Cardiac automaticity is defined by heart capacity to spontaneously generate action potentials (APs) in sino-atrial node mouse cells (SANCs). This capacity is due to diastolic depolarization phase (DD) which is a slow depolarizing phase developing during the diastole of the cardiac contraction cycle. DD is the results of a complex and not yet totally unraveled, interaction between intracellular calcium dynamic and sarcolemma ion channels. Among these ion channels, TTX-sensitive sodium channels (TTX-S Nav) and calcium activated potassium channels (KCa1.1) have been associated with intranodal conduction failure.

Objective

To investigate the implication of TTX-S Nav and KCa1.1 ion channels in cardiac automaticity, by using two different natural peptides [huwentoxin-IV (HwTx-IV) and iberiotoxin (IbTx)] inhibiting respectively and selectively these ion channels.

Method

SANCs isolated from wild-type mouse were used for ion current and AP recordings using patch-clamp technique. 100 nM HWTX-IV was perfused on SANCs alone or in combination with 50 nM TTX (as positive control). ECG intervals were recorded in anesthetised rats in the same conditions to confirm the results in more integrated model. In order to define the right condition to study the effect of KCa1.1 channels in SANCs, HEK cells were transfected with KCa1.1 channels. KCa1.1 current was recorded before and after application of NS 19504 (a KCa1.1 activator) 10 μM, IbTx 300 nM and Paxillin 1 μM.

Results

Inhibition of TTX-S Nav channels by 100 nM HwTx-IV induced a significant reduction of the sodium current which was not enhanced by 50 nM TTX, a dose knowing to block 100% of TTX-S Nav channels. Moreover, 100 nM HwTx-IV showed a significant 13% reduction of spontaneous firing frequency in SANCs whereas 50 nM TTX did not further reduce the SANCs APs rate validating a complete inhibition of TTX-S Nav channels by 100 nM HwTx-IV. In anesthetised rats, injection of 50 μg/kg HwTx-IV induced a significant reduction in heart rate without affecting cardiac conduction.

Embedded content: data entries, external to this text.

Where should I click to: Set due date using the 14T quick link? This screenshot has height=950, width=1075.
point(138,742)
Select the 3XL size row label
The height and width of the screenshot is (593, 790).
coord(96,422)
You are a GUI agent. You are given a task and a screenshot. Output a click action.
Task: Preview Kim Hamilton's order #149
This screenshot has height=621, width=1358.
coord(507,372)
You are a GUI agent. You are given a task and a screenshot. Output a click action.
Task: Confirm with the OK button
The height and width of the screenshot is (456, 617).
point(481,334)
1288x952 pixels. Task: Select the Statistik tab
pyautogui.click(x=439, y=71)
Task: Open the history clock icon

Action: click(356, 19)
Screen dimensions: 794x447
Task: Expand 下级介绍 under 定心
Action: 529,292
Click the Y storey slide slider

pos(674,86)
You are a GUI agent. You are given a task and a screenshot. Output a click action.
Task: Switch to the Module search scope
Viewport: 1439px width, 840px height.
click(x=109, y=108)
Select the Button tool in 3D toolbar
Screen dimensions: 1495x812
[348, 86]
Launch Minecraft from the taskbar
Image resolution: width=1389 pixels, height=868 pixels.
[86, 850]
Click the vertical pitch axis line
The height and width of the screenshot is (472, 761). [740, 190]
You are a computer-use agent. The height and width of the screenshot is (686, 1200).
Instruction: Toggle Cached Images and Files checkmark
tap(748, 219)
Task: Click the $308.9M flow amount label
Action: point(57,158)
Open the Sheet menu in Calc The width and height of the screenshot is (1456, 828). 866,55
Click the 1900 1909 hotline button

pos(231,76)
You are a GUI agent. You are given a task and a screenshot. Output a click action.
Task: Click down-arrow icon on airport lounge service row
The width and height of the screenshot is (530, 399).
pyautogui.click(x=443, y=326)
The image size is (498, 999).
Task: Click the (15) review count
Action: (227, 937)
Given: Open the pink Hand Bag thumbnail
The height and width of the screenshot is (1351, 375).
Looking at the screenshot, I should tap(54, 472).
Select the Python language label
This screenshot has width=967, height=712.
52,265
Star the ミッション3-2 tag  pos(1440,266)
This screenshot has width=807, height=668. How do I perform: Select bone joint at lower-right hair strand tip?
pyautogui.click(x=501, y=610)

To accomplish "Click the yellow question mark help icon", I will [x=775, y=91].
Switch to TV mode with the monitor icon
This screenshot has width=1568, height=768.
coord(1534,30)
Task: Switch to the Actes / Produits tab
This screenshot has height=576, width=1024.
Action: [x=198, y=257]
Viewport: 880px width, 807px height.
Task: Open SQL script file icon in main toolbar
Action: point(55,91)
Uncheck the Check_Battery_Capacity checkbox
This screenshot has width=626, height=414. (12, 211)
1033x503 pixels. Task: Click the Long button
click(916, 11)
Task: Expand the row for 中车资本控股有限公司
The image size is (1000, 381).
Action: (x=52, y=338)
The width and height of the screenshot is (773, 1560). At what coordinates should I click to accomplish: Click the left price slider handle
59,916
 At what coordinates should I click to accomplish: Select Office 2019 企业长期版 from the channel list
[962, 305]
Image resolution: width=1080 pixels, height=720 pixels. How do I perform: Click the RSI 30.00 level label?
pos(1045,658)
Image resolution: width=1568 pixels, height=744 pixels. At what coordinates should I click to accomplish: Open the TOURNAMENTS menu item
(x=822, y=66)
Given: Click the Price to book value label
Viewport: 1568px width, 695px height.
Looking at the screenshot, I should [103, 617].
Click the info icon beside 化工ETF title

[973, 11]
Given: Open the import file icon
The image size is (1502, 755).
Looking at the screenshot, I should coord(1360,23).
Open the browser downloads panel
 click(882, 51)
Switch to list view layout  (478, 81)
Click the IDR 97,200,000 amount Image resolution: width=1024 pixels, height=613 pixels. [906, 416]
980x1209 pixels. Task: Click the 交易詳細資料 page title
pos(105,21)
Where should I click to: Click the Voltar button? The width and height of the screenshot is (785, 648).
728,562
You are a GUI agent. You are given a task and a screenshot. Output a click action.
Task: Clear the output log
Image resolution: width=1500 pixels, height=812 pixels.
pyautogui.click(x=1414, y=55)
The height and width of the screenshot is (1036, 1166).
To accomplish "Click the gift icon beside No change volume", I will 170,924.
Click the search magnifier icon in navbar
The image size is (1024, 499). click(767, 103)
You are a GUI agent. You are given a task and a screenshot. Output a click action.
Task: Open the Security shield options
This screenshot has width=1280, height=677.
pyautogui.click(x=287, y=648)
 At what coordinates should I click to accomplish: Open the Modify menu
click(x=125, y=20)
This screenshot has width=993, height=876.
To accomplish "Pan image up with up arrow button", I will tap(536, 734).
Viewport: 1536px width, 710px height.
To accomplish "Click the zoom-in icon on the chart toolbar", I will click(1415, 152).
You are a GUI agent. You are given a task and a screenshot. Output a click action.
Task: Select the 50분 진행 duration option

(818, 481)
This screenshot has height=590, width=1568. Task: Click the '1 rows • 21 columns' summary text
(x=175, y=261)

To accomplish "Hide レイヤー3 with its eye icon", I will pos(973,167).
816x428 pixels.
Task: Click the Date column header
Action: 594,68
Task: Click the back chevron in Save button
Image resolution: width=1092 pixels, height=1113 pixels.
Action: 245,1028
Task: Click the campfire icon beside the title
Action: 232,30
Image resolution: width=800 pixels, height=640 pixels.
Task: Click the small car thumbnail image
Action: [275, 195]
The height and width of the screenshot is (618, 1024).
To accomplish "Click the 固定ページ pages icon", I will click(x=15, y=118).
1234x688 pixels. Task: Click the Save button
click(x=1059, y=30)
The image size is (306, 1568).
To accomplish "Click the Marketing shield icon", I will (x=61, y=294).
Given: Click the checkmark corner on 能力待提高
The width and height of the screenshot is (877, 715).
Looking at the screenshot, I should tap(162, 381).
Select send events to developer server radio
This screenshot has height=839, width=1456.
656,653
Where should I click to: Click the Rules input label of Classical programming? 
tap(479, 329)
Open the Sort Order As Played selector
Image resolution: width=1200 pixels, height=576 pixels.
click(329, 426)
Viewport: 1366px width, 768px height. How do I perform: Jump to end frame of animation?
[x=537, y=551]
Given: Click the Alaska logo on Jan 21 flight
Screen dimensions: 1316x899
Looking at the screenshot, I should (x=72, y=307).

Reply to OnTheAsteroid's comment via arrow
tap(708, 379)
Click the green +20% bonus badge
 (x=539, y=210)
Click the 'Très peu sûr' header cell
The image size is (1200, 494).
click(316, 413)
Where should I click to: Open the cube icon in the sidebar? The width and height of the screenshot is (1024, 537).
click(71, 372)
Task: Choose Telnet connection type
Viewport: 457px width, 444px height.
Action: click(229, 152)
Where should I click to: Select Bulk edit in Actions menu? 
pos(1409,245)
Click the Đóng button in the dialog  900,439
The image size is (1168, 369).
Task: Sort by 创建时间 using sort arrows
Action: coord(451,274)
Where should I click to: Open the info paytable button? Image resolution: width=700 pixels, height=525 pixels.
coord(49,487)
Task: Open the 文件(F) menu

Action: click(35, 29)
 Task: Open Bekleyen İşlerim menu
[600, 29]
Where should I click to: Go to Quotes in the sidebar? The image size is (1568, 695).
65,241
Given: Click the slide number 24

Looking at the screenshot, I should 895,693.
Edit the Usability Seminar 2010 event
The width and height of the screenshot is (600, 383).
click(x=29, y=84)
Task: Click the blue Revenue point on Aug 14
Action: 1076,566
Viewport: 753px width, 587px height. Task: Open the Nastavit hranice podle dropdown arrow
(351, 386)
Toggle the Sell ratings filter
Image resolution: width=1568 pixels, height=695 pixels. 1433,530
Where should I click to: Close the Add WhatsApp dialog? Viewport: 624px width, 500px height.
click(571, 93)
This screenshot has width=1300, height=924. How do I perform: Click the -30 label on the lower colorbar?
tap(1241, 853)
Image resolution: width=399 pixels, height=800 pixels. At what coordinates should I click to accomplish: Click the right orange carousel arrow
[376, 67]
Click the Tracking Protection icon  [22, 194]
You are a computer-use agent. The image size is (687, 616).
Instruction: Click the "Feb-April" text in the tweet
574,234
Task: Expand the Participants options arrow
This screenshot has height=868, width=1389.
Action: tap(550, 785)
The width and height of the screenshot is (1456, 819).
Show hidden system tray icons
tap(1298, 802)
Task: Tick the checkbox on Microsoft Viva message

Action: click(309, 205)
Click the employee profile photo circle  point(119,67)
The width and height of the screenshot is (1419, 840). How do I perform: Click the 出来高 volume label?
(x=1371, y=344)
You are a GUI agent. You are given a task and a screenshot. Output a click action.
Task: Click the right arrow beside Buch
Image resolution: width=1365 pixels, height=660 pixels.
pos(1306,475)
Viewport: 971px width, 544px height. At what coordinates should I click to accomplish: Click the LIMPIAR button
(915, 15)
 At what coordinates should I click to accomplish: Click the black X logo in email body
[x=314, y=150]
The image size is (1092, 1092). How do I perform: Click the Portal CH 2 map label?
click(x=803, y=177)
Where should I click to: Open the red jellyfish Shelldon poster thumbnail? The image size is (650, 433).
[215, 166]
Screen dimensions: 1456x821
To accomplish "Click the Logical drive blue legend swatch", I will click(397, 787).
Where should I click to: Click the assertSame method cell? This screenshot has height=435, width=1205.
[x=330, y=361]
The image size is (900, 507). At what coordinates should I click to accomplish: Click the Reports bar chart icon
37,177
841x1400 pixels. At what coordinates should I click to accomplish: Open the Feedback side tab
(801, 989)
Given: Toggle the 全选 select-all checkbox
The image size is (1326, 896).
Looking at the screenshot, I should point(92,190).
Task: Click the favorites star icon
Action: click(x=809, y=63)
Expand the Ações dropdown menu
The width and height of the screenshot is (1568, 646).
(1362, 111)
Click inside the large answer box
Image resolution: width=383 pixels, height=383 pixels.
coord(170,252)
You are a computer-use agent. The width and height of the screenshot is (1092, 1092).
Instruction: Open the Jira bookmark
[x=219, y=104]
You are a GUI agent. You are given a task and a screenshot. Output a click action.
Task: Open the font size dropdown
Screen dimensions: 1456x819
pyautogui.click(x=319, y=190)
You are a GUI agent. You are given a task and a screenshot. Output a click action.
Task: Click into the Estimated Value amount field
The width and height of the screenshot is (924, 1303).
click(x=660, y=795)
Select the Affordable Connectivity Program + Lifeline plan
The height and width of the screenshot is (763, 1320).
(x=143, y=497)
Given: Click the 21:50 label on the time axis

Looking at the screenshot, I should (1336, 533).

In transfected HEK cells, 10 μM NS doubled KCa1.1 current while 300 nM IbTx and 1 μM Paxillin blocked 100% of KCa1.1 current.

Conclusion

Inhibition of TTX-S Nav channels significantly reduced spontaneous APs frequency in SANCs, suggesting their important role in cardiac automaticity. IbTx 300 nM totally blocked KCa1.1 current in HEK transfected cells. Experiments to clarify the role of KCa1.1 channels in cardiac automaticity and crosstalk with TTX-S channels are currently performed.